» **DESCRIPTION OF THE TASK**: If a line in the listing below includes the word "will", pick it out.

** PROVIDED RECORDS follows **

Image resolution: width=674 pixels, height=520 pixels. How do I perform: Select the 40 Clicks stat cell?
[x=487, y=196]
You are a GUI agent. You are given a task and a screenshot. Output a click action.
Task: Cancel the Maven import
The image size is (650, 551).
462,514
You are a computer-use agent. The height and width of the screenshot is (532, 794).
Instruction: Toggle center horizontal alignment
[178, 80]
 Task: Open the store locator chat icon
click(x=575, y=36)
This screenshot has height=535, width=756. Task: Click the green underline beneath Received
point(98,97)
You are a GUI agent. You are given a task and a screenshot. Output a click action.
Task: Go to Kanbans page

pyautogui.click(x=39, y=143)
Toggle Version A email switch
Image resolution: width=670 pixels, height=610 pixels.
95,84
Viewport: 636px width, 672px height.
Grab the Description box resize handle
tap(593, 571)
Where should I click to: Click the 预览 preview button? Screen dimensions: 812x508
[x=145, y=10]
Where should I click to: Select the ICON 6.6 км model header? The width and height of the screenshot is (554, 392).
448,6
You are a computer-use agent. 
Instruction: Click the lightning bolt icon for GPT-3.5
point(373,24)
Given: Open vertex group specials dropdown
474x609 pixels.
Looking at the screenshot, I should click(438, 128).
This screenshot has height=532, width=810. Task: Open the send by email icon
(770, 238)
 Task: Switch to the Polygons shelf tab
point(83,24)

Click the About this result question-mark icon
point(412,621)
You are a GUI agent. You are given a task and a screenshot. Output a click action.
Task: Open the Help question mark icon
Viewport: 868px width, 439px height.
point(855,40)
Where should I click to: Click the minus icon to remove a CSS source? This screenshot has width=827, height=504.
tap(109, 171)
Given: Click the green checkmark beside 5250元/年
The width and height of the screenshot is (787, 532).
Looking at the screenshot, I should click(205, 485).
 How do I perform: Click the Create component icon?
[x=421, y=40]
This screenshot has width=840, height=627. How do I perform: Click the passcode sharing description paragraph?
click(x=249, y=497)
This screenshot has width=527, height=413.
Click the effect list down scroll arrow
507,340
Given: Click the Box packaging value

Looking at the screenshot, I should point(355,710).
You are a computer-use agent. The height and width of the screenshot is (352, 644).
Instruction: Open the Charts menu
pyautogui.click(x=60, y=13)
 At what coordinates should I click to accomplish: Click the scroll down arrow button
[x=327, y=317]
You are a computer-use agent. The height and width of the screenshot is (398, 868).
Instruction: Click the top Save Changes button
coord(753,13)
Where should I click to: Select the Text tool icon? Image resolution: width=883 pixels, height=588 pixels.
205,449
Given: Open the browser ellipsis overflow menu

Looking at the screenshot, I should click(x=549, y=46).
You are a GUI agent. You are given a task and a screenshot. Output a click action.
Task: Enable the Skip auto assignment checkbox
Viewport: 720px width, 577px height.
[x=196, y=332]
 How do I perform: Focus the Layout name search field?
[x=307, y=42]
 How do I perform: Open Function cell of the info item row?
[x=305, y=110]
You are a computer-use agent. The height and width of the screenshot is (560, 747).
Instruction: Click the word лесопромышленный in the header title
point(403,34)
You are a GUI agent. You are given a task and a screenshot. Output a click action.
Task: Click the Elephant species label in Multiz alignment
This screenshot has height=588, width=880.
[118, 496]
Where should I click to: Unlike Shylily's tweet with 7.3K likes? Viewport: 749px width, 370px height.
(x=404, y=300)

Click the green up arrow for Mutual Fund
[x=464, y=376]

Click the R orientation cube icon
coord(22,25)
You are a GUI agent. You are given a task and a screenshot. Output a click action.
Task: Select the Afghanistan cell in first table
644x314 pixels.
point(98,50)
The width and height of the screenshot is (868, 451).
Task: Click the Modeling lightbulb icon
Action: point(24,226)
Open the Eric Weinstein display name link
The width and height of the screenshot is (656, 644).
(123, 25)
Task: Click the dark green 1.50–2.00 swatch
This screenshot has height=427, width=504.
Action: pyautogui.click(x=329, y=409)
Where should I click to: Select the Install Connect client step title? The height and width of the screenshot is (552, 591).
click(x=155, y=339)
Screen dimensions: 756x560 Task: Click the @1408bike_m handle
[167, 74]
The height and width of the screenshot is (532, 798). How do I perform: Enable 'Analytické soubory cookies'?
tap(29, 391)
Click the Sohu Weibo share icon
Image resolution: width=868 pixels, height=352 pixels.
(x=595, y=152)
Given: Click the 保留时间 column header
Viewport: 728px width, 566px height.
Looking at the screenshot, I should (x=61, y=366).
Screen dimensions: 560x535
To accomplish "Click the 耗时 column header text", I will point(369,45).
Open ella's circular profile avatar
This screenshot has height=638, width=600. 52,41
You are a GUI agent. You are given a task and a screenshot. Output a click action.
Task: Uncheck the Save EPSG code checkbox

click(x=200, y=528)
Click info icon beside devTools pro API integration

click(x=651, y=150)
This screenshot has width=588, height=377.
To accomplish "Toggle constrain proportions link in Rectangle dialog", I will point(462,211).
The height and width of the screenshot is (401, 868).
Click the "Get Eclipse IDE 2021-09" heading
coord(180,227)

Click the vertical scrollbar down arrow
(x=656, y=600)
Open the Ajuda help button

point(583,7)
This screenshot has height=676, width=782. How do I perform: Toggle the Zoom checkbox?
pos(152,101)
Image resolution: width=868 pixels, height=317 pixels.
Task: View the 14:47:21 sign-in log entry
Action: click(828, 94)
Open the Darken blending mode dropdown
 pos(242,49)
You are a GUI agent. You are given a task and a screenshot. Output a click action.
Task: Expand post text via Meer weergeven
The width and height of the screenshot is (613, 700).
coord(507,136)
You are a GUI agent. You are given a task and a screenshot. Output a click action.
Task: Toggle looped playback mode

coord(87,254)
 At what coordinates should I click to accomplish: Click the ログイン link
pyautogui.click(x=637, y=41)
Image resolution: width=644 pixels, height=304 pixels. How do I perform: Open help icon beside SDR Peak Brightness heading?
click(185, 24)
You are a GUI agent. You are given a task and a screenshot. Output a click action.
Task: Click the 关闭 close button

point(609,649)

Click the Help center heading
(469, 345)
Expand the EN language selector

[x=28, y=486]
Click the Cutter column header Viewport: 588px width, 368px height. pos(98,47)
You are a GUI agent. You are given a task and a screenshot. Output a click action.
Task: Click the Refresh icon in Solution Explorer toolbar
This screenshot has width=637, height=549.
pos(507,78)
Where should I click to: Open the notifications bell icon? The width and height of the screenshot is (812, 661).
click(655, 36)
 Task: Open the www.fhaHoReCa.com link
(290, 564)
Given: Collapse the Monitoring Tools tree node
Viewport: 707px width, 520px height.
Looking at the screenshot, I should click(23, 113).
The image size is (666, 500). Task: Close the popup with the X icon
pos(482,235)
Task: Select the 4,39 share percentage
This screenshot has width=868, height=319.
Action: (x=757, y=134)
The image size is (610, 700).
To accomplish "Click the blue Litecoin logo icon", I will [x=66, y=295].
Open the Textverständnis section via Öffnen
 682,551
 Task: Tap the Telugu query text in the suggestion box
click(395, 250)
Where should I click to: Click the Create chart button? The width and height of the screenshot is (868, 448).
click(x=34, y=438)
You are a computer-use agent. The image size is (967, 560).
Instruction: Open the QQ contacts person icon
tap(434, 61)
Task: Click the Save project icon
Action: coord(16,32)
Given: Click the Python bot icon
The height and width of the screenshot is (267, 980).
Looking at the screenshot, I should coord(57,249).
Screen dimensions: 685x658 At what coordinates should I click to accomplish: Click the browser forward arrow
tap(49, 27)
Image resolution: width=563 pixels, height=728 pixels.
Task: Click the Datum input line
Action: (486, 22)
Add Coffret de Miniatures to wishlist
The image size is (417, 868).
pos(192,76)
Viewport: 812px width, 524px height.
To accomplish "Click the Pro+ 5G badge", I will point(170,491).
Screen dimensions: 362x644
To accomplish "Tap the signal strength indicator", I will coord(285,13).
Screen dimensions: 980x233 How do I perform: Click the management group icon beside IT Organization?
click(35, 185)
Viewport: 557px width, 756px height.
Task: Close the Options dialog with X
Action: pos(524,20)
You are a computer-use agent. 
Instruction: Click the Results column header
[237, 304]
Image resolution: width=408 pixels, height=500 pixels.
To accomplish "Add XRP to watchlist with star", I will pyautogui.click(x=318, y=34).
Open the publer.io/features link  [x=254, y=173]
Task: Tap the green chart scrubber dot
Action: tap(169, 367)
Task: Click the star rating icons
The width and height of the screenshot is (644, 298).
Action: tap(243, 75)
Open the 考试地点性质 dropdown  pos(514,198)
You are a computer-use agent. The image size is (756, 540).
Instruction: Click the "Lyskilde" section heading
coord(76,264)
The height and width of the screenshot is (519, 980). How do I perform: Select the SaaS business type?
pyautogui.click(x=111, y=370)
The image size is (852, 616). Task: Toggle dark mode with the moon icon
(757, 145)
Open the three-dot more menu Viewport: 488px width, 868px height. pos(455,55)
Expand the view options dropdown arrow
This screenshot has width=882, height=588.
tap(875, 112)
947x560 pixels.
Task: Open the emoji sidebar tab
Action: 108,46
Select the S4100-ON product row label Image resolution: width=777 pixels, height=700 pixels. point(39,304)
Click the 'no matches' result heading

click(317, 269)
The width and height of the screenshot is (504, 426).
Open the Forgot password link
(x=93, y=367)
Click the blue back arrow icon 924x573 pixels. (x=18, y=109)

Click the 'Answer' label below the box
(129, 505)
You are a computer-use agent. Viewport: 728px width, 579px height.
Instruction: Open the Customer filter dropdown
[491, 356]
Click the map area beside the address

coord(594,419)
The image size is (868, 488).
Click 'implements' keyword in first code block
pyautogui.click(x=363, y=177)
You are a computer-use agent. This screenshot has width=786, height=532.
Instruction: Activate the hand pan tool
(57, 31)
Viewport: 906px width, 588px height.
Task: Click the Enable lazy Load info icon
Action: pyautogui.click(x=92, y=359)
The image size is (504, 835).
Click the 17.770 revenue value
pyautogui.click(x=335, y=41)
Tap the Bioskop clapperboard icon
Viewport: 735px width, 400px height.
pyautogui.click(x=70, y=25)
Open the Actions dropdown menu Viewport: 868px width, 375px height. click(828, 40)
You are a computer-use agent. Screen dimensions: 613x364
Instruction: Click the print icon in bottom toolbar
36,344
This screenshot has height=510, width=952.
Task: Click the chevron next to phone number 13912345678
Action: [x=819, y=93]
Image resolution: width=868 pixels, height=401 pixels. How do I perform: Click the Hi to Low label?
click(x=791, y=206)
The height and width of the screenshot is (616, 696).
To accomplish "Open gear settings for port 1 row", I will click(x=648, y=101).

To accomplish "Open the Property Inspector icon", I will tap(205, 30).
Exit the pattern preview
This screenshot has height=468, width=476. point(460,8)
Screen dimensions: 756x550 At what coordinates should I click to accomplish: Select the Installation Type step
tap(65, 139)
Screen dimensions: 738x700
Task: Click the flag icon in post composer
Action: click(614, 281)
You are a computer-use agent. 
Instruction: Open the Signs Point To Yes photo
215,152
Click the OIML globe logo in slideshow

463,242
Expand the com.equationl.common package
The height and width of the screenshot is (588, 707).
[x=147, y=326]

** End of PROVIDED RECORDS **

» **PROBLEM SOLUTION**:
To accomplish "Click the 耗时 column header text", I will point(369,45).
To accomplish "Toggle constrain proportions link in Rectangle dialog", I will point(462,211).
To accomplish "Click the blue Litecoin logo icon", I will [x=66, y=295].
To accomplish "Click the Pro+ 5G badge", I will point(170,491).
To accomplish "Tap the signal strength indicator", I will coord(285,13).
To accomplish "Add XRP to watchlist with star", I will pyautogui.click(x=318, y=34).
To accomplish "Open gear settings for port 1 row", I will click(x=648, y=101).
To accomplish "Open the Property Inspector icon", I will tap(205, 30).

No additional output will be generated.